Oil prices sank in Asia today after data indicated a rise in US stockpiles, reigniting concerns about a supply glut, while profit-takers stepped in after the previous day's rally.
The American Petroleum Institute reported a 2.2 million barrel rise in reserves last week, confounding expectations of a dip at the height of the crucial summer holiday driving season.
The figures rattled traders as the Department of Energy prepares to release official data later today, which is considered a key gauge of demand in the world's top oil consumer.
At about 0645 GMT, US benchmark West Texas Intermediate fell 51 cents, or 1.09 per cent, to $46.29 while Brent was 60 cents, or 1.24 per cent, lower at $47.87.
"It's bearish for oil if stockpiles gain because seasonally speaking, inventories tend to decline at least until mid-August," Hong Sung Ki, a commodities analyst at Samsung Futures Inc., told Bloomberg News.

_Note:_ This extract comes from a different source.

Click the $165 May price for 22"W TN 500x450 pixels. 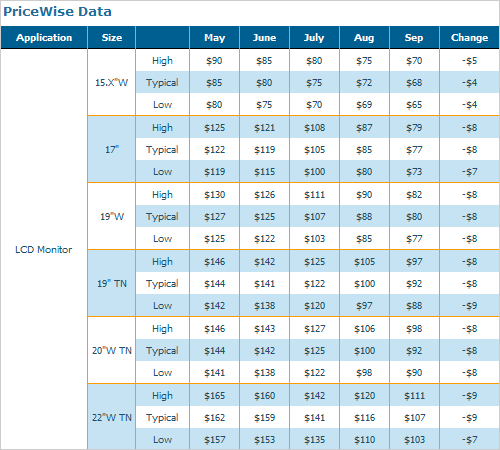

"But of course, we need to see whether this will be a one-time gain or not," the analyst added.
Both contracts surged almost five per cent on Tuesday from two-month lows after The Organization of the Petroleum Exporting Countries (OPEC) said it expected the global supply glut to ease this year and next thanks to reductions in output from producers outside the cartel, particularly the United States.
Prices have fluctuated between $44 and $52 a barrel over the past month after hitting near 13-year lows below $30 in February, but a surge in OPEC production in June revived fears about oversupply.
Energy information provider S&P Global Platts said production from the OPEC climbed 300,000 barrels per day in June, close to an eight-year high of 32.73 million barrels per day.
This is due to a tentative recovery in production in Nigeria and Libya, and a "steady" rise in output from Saudi Arabia and Iran, it said.
"We had the bulls for a couple of weeks and the bears are starting to step in," David Lennox, an analyst at Fat Prophets in Sydney, said.
"The market has realised that surplus that we had was disrupted, and that it is coming back because those disruptions are going away," he added.
Canadian producers are also gradually coming back online, restoring supply for the biggest crude supplier to the US market, after wildfires swept through the Alberta oil sands region from May to July.